### Requisito
Indica cuántas líneas de los registros contienen la cadena "profile", distinguiendo entre mayúsculas y minúsculas. Responde solo con el número.

[Datos registrados]
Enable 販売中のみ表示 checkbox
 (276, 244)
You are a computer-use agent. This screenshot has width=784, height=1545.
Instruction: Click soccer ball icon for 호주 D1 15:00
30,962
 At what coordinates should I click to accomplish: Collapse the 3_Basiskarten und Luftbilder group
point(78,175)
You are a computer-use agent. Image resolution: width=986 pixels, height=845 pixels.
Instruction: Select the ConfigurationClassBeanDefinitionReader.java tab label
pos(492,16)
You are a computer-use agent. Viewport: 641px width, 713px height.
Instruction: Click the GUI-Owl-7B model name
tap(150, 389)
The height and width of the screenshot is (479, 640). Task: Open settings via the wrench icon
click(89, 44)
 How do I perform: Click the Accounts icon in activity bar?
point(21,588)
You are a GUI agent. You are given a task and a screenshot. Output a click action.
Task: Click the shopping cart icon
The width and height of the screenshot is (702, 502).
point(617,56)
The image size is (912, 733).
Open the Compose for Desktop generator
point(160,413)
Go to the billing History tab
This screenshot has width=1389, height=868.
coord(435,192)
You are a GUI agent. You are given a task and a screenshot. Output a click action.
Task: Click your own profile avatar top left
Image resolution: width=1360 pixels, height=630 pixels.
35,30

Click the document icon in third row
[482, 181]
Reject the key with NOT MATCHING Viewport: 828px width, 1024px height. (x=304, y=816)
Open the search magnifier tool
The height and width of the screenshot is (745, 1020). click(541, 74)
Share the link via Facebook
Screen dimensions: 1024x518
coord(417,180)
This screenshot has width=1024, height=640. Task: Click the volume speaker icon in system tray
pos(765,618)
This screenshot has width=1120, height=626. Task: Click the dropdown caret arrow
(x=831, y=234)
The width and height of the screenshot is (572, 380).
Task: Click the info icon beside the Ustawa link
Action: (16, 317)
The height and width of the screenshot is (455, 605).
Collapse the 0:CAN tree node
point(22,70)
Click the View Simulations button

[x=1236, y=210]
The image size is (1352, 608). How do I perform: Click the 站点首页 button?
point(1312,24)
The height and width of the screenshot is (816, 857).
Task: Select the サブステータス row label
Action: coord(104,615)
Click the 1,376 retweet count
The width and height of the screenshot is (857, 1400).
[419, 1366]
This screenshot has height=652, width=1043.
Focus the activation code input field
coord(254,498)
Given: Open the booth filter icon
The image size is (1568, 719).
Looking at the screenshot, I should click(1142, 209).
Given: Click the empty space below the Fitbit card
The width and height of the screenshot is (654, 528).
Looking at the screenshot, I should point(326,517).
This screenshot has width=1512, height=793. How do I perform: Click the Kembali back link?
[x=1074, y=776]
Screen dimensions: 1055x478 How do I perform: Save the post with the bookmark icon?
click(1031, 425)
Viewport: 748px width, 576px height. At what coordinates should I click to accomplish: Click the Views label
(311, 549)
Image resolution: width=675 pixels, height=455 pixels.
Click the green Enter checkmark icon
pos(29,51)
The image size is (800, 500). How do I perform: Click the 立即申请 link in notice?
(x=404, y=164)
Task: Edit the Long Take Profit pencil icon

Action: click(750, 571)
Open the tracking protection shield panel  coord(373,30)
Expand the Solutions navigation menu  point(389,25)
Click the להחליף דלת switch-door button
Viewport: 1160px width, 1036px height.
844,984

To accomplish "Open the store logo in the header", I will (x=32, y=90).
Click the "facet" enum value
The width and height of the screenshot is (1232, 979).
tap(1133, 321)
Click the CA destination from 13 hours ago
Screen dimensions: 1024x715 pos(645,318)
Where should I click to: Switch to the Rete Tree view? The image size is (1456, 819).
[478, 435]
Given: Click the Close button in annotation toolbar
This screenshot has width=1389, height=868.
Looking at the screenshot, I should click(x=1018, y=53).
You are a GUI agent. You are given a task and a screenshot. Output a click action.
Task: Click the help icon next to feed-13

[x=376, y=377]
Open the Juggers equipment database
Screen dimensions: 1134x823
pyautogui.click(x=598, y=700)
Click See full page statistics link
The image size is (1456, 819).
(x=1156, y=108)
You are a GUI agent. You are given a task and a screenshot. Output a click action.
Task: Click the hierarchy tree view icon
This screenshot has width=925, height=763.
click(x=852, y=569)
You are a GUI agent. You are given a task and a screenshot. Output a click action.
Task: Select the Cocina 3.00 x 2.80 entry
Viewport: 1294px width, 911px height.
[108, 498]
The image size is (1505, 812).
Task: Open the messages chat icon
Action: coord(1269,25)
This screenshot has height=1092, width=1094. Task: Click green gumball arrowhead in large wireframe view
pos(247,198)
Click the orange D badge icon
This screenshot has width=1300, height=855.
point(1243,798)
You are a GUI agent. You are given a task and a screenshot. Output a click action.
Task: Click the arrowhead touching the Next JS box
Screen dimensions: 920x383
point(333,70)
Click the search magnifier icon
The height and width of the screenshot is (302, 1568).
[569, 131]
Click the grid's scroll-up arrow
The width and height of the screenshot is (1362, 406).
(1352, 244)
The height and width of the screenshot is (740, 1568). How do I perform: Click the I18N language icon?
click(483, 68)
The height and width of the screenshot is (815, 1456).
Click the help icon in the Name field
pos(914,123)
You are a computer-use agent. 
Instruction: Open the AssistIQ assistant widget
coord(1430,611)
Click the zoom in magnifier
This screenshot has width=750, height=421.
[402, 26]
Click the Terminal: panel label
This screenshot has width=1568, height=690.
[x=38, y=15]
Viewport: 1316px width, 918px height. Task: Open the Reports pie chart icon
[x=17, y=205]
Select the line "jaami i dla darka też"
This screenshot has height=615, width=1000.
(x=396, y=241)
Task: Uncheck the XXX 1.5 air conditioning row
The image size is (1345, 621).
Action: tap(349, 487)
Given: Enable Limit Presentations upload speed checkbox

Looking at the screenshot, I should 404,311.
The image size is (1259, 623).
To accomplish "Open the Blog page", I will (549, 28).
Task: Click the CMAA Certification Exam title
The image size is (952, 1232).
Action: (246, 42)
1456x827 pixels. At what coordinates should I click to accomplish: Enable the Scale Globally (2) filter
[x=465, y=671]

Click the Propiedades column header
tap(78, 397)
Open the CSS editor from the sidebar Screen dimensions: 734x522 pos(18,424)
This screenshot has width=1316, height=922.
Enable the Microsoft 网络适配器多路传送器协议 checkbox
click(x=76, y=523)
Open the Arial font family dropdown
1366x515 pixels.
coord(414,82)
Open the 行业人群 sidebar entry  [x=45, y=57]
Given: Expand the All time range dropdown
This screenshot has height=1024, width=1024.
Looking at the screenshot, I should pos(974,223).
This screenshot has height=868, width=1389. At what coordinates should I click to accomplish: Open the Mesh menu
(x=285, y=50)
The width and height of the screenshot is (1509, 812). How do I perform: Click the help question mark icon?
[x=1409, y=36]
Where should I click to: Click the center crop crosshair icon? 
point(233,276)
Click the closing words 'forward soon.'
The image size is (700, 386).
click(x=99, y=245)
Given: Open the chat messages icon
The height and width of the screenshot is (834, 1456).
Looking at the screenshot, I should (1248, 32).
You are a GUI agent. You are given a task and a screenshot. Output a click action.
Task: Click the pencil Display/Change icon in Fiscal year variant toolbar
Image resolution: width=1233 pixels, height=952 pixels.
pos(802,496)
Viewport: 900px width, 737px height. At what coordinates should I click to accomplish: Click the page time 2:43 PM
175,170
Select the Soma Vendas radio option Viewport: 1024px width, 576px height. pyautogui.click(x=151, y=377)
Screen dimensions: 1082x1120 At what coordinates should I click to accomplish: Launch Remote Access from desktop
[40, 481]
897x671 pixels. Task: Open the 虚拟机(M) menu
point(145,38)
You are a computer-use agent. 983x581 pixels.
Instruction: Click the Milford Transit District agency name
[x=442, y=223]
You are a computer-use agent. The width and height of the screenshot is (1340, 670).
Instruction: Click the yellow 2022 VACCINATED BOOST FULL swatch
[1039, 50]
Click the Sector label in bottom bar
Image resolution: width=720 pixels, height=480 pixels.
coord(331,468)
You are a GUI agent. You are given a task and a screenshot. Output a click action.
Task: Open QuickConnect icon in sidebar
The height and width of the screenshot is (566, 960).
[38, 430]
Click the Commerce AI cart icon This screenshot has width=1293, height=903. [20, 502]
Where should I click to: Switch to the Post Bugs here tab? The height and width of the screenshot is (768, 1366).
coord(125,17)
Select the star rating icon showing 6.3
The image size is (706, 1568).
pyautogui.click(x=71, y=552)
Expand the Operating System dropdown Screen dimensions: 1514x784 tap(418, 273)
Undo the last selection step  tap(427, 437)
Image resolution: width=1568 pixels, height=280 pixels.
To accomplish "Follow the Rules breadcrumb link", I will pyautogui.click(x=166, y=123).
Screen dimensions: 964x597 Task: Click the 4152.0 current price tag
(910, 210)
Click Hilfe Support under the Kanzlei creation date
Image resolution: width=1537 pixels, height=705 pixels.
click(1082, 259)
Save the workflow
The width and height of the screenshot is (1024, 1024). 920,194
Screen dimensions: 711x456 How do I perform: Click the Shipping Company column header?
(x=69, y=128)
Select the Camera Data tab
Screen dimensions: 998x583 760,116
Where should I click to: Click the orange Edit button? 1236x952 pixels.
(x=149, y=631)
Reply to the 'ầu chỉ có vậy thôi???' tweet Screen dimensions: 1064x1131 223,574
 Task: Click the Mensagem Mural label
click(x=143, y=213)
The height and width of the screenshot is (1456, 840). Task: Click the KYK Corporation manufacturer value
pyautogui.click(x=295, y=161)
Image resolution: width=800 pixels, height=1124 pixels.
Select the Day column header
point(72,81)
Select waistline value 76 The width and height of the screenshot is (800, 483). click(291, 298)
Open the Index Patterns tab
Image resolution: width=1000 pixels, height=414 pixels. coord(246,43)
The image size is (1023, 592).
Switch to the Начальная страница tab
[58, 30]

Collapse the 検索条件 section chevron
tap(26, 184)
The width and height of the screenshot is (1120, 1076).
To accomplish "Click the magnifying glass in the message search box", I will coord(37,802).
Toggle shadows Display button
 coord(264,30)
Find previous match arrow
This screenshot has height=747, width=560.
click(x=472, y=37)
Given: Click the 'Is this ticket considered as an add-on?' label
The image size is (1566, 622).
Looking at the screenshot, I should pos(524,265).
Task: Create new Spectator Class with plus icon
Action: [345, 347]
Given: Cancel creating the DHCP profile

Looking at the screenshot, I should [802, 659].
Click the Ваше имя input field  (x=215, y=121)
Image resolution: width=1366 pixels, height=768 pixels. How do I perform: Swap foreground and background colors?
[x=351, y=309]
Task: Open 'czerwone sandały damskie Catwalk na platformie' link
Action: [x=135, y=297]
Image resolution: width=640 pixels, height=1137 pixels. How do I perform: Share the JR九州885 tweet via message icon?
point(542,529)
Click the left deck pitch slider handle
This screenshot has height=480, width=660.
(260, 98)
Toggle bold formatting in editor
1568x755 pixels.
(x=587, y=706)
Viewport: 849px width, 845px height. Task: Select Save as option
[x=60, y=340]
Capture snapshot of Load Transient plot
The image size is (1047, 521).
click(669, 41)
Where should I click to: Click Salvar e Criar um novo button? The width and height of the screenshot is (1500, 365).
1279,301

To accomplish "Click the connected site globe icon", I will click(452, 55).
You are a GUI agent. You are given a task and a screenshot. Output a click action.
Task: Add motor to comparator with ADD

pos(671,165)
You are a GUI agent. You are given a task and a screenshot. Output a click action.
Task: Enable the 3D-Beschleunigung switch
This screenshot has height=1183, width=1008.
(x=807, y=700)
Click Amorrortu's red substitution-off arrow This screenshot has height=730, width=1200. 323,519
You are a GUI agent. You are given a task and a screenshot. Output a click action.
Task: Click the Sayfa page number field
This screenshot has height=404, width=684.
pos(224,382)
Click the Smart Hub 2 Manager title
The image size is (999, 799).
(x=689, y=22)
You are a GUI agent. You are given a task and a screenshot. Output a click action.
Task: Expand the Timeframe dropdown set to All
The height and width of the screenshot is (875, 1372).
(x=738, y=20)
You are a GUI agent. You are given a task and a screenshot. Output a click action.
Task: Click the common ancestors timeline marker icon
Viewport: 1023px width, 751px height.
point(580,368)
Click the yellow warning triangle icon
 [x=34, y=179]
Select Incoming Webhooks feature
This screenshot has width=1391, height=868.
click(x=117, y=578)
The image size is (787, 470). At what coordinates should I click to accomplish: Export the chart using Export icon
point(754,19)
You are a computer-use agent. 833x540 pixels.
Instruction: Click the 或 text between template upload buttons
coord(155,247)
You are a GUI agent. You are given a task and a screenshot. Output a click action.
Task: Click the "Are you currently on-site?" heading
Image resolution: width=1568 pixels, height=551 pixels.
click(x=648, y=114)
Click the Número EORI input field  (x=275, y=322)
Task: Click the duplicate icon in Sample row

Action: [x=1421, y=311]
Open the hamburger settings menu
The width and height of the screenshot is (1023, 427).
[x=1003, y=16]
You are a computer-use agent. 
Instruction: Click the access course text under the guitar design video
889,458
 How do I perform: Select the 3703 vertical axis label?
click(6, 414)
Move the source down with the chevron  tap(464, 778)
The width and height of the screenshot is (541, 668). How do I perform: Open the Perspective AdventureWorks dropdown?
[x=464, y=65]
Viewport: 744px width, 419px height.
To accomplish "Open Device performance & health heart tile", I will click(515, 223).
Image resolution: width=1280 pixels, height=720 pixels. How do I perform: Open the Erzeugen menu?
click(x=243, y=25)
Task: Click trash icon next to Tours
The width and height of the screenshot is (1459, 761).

### Respuesta
2